Real estate

UK Supreme Court widens Electronic Communications Code rights for operators

Published on 29th Jul 2022

Telecoms operators can apply for additional rights as they are not to be treated as the occupier of existing sites under the code

The Supreme Court has issued its first decision on the Electronic Communications Code – which came into force in 2017 – in a joint ruling of CTIL v Compton Beauchamp Estates Ltd, CTIL v Ashloch Ltd and AP Wireless II (UK) Ltd, and On Tower UK Ltd v AP Wireless II (UK) Ltd

The new Electronic Communications Code's main objective has been to provide access to high-quality electronic communications services and to help to roll out digital infrastructure more easily.

Two UK mobile infrastructure services companies, Cornerstone and On Tower, which operate telecommunications equipment and provide infrastructure to operators, brought the appeals that focused on the interpretation of paragraph 9 of the new code.

The most significant point in the Supreme Court's joint ruling was that a telecoms operator with apparatus already in situ on land can apply for additional rights under paragraph 20 during the term of the agreement under which it is in situ.

Overturning the Court of Appeal, the Supreme Court determined that the applicant operator is not to be regarded as the occupier under paragraph 9 of the code and there is no bar to such an application accordingly.

What judgments were under appeal?

The findings in the three decisions of the lower courts covered two key points. Firstly, the operator, by virtue of having installed equipment on a site, is the occupier of the site; this means that an operator could not obtain additional rights over a site during the contractual term of its agreement with the site provider.

Secondly, operators could not use the code to regularise the basis on which their equipment is installed or to change the terms of its occupation, where the renewal procedures under the code or the Landlord and Tenant Act 1954 do not apply.

One example where these would not apply is where the equipment was installed on the basis of an expired agreement that was contracted out of the 1954 Act, which is a common circumstance given that operators were protected from the forcible removal of their equipment in this scenario under the previous Telecommunications Code (which was in force up until 2017).

What was the impact of the lower court judgments?

In practical terms, this resulted in two changes for operators in respect of new and existing sites. For new sites, operators were forced to seek every possible right available to them under the code in the very first agreement for the site, which, in turn, required higher site payments and could deter operators from installing equipment at some sites.

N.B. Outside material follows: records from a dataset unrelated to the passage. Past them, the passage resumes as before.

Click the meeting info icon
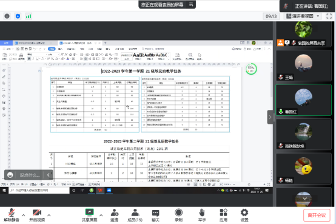Screen dimensions: 336x224 pyautogui.click(x=7, y=16)
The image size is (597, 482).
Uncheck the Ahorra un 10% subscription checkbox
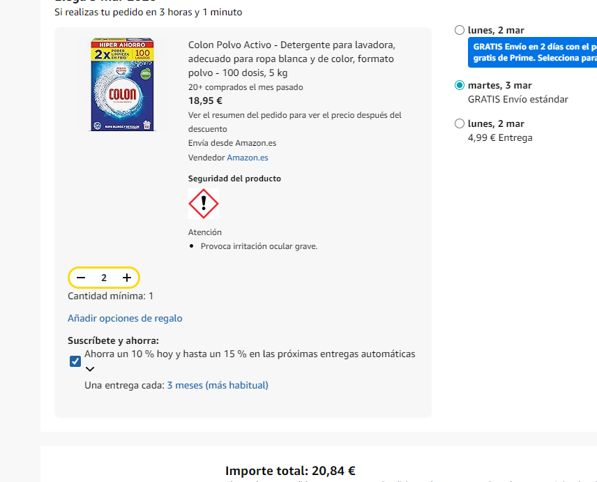pos(74,361)
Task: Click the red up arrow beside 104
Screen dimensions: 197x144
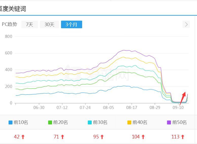Action: coord(143,137)

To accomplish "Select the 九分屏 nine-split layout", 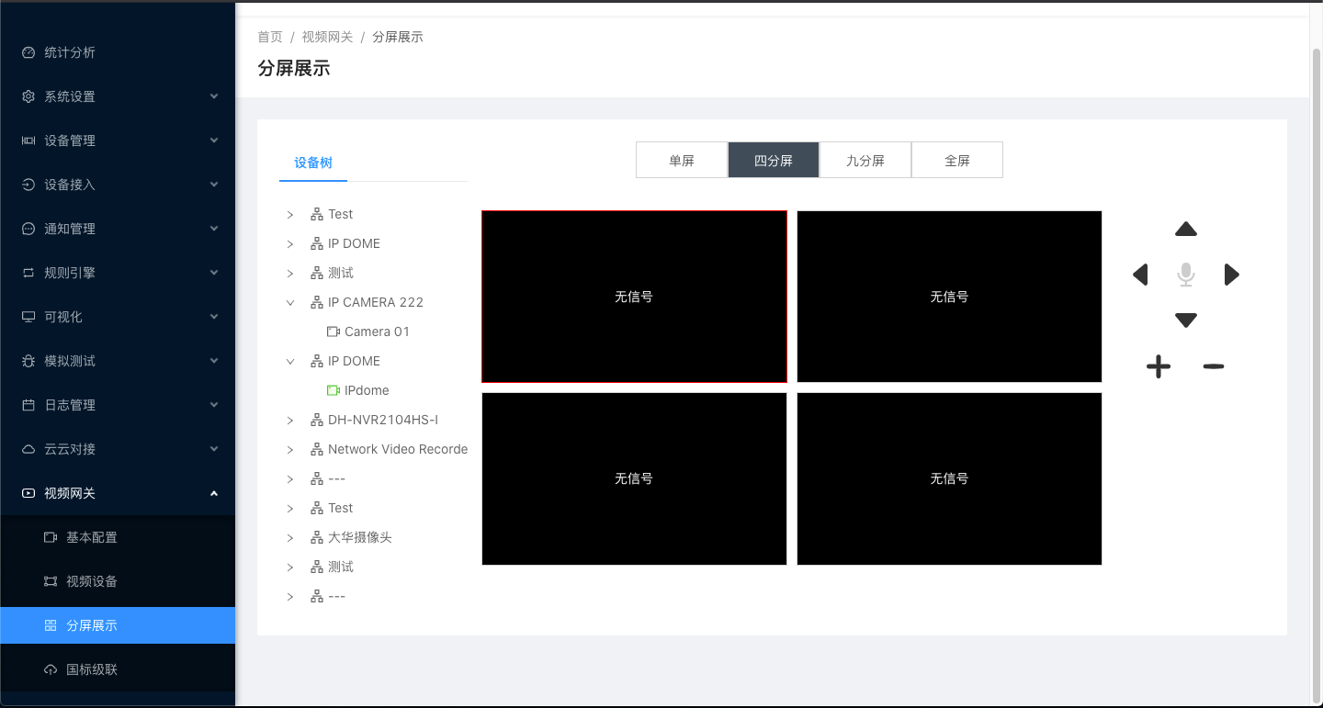I will tap(865, 161).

For existing sites, where the renewal procedures under the code or the 1954 Act do not apply, operators would be forced to vacate the site in order to obtain any additional or modified rights. The Court of Appeal acknowledged that, in respect of these sites, operators were "left out in the cold".

What was the judgment of the Supreme Court?

The Supreme Court's starting position was that the definition of occupier in the code must give effect to the intention of the code. It determined that the practical consequences of the decisions of the lower courts contradict the intention of the code to encourage the roll-out of new digital infrastructure across the country. On that basis, the Supreme Court held that the context of the code requires that the occupier and the operator are not one and the same.

On that basis, the practical consequences have largely been reversed going forward. However, the Supreme Court highlighted the following boundaries to the ambit of its decision:

  • Only the operator that is seeking additional rights under the code is not to be regarded as the occupier. Accordingly, if a second operator seeks rights in respect of a site on which an operator already has equipment installed, the second operator must seek those rights from the operator already in situ.
  • Where an operator is seeking to modify its existing rights, it still must so under the renewal mechanisms under the code (where these apply). Operators cannot use their new-found ability to seek additional rights during the contractual term to side-step those mechanisms.
  • Where the underlying agreement is protected by the 1954 Act, it must be renewed under that Act.

Osborne Clarke comment

The Supreme Court's judgment is undoubtedly a major improvement towards facilitating the underlying policy of the code, including the rollout of 5G; however, there remain matters to be resolved before this policy can be fully realised. In particular, the Supreme Court has recognised that the distinction between modification of existing rights and obtaining additional rights will in some circumstances be a fine line.

As numerous cases were stayed in the Upper Tribunal pending the outcome of this appeal, undoubtedly litigation will be on the increase as these cases proceed and fresh cases are referred to the tribunal.

The industry will also now turn its attention back to the progress of the Product Security and Telecommunications Infrastructure Bill, which is in the advanced stages of the legislative process, and, in particular, its provisions that overlap with the Supreme Court judgment. The Bill will allow an occupying operator to seek new code rights by statutorily disregarding its occupation and will amend the 1954 Act to align its rental valuation provisions for telecommunications leases with the operator-friendly site payment provisions under the code.


* This article is current as of the date of its publication and does not necessarily reflect the present state of the law or relevant regulation.